Viola, now Microsoft buys Yammer.  To us, this means that we can now federate to Microsoft Yammer and push business activity into that stream.  Will others ISV”s follow?  I believe so.  What you’ll start to see is the flow starting to go into this new UI.

Why Microsoft?  Because it is up to them to set the industry standard.  They are uniquely positioned to do so in mass as they have done many times before.  I think on this one, they can and will do it.  We the mass will accept them because there should only be one.  While we hate that it makes life easier in situations where you need a single standard.

 

Where CorasWorks stands in all this?

The base of SharePoint users is really just starting to move in mass up the stack from low end collaboration into work management apps – our sweet spot.
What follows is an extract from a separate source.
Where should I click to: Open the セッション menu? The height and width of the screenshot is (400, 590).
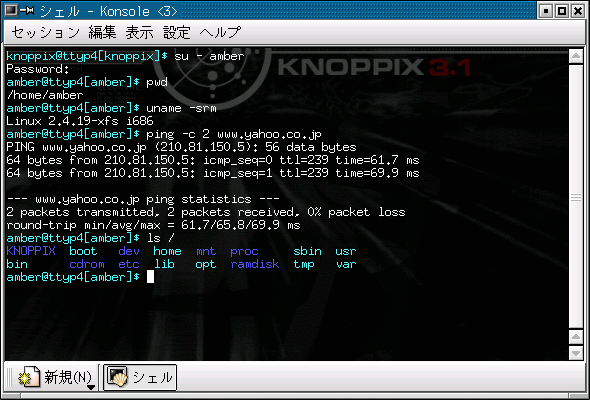pos(46,32)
We have always pushed the business value of an integrated workplace of inter-connected applications on SharePoint.  We’ve set the standard for configured apps vs. custom coded that accelerates the ability for customers to create the apps they need and drive tangible business value.  We’ve set the standard for cross app integration on SharePoint.    We added the business activity stream to drive that integration and end-user convenience further.

Over the last couple of years we worked to trumpet the move to this new user-centric approach to work.  We have a small trumpet compared to Microsoft.  I see Microsoft’s move accelerating the realization of organizations on how all of this comes together to serve the user which will drive more apps onto the platform to feed the experience.  We will do our part to federate and help drive the movement. My belief is that we are moving into a new era of a virtuous cycle that will simply make it easier and more productive for people to work better together.  It is a good day.